* _INSTRUCTIONS TO FOLLOW_
The answer must be the complete listing, reproduced exactly.

* _PROVIDED ENTRIES_
--

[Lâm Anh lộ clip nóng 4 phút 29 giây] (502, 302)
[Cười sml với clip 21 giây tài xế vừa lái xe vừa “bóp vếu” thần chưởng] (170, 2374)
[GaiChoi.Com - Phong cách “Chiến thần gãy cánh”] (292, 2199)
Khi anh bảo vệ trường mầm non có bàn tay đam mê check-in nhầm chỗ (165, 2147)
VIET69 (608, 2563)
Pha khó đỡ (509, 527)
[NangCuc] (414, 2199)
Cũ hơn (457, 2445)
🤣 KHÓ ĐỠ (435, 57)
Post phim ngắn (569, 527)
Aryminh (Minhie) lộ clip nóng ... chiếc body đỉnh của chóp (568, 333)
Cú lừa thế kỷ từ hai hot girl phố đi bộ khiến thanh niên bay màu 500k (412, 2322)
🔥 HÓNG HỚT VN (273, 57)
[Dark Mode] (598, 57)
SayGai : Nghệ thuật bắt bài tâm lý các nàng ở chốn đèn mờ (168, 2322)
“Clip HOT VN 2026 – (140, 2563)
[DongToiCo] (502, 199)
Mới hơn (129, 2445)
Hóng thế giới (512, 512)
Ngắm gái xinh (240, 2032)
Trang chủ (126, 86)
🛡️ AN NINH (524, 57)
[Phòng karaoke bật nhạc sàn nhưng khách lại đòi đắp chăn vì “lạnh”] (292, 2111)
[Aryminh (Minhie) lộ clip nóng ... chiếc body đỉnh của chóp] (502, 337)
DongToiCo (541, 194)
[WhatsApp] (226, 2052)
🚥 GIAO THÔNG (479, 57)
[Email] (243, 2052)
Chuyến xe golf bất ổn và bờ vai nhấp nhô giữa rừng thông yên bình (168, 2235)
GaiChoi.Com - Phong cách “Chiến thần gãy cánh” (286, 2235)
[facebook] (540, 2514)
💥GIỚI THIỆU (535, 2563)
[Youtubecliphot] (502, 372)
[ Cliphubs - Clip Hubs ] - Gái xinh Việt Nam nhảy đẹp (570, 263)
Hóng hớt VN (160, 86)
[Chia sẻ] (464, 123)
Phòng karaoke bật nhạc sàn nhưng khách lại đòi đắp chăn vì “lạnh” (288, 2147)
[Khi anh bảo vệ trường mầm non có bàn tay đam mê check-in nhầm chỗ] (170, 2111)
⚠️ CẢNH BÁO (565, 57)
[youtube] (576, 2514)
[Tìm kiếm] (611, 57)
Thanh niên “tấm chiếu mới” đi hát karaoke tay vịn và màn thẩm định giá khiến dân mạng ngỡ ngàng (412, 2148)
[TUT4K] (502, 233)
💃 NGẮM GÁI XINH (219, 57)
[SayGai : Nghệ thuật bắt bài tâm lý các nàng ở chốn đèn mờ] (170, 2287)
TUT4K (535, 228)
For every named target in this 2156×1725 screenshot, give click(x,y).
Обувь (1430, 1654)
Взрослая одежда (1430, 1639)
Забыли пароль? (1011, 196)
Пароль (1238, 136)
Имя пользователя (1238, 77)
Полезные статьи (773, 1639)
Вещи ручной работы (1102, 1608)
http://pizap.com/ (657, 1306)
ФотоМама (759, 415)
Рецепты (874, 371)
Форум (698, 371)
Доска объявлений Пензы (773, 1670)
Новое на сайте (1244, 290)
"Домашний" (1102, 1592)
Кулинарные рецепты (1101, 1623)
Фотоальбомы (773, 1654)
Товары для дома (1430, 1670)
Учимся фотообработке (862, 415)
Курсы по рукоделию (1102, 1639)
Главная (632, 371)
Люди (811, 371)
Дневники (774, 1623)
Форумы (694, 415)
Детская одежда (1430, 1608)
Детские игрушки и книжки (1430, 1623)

--

* _ANSWER BOX_
[Lâm Anh lộ clip nóng 4 phút 29 giây] (502, 302)
[Cười sml với clip 21 giây tài xế vừa lái xe vừa “bóp vếu” thần chưởng] (170, 2374)
[GaiChoi.Com - Phong cách “Chiến thần gãy cánh”] (292, 2199)
Khi anh bảo vệ trường mầm non có bàn tay đam mê check-in nhầm chỗ (165, 2147)
VIET69 (608, 2563)
Pha khó đỡ (509, 527)
[NangCuc] (414, 2199)
Cũ hơn (457, 2445)
🤣 KHÓ ĐỠ (435, 57)
Post phim ngắn (569, 527)
Aryminh (Minhie) lộ clip nóng ... chiếc body đỉnh của chóp (568, 333)
Cú lừa thế kỷ từ hai hot girl phố đi bộ khiến thanh niên bay màu 500k (412, 2322)
🔥 HÓNG HỚT VN (273, 57)
[Dark Mode] (598, 57)
SayGai : Nghệ thuật bắt bài tâm lý các nàng ở chốn đèn mờ (168, 2322)
“Clip HOT VN 2026 – (140, 2563)
[DongToiCo] (502, 199)
Mới hơn (129, 2445)
Hóng thế giới (512, 512)
Ngắm gái xinh (240, 2032)
Trang chủ (126, 86)
🛡️ AN NINH (524, 57)
[Phòng karaoke bật nhạc sàn nhưng khách lại đòi đắp chăn vì “lạnh”] (292, 2111)
[Aryminh (Minhie) lộ clip nóng ... chiếc body đỉnh của chóp] (502, 337)
DongToiCo (541, 194)
[WhatsApp] (226, 2052)
🚥 GIAO THÔNG (479, 57)
[Email] (243, 2052)
Chuyến xe golf bất ổn và bờ vai nhấp nhô giữa rừng thông yên bình (168, 2235)
GaiChoi.Com - Phong cách “Chiến thần gãy cánh” (286, 2235)
[facebook] (540, 2514)
💥GIỚI THIỆU (535, 2563)
[Youtubecliphot] (502, 372)
[ Cliphubs - Clip Hubs ] - Gái xinh Việt Nam nhảy đẹp (570, 263)
Hóng hớt VN (160, 86)
[Chia sẻ] (464, 123)
Phòng karaoke bật nhạc sàn nhưng khách lại đòi đắp chăn vì “lạnh” (288, 2147)
[Khi anh bảo vệ trường mầm non có bàn tay đam mê check-in nhầm chỗ] (170, 2111)
⚠️ CẢNH BÁO (565, 57)
[youtube] (576, 2514)
[Tìm kiếm] (611, 57)
Thanh niên “tấm chiếu mới” đi hát karaoke tay vịn và màn thẩm định giá khiến dân mạng ngỡ ngàng (412, 2148)
[TUT4K] (502, 233)
💃 NGẮM GÁI XINH (219, 57)
[SayGai : Nghệ thuật bắt bài tâm lý các nàng ở chốn đèn mờ] (170, 2287)
TUT4K (535, 228)
For every named target in this 2156×1725 screenshot, give click(x,y).
Обувь (1430, 1654)
Взрослая одежда (1430, 1639)
Забыли пароль? (1011, 196)
Пароль (1238, 136)
Имя пользователя (1238, 77)
Полезные статьи (773, 1639)
Вещи ручной работы (1102, 1608)
http://pizap.com/ (657, 1306)
ФотоМама (759, 415)
Рецепты (874, 371)
Форум (698, 371)
Доска объявлений Пензы (773, 1670)
Новое на сайте (1244, 290)
"Домашний" (1102, 1592)
Кулинарные рецепты (1101, 1623)
Фотоальбомы (773, 1654)
Товары для дома (1430, 1670)
Учимся фотообработке (862, 415)
Курсы по рукоделию (1102, 1639)
Главная (632, 371)
Люди (811, 371)
Дневники (774, 1623)
Форумы (694, 415)
Детская одежда (1430, 1608)
Детские игрушки и книжки (1430, 1623)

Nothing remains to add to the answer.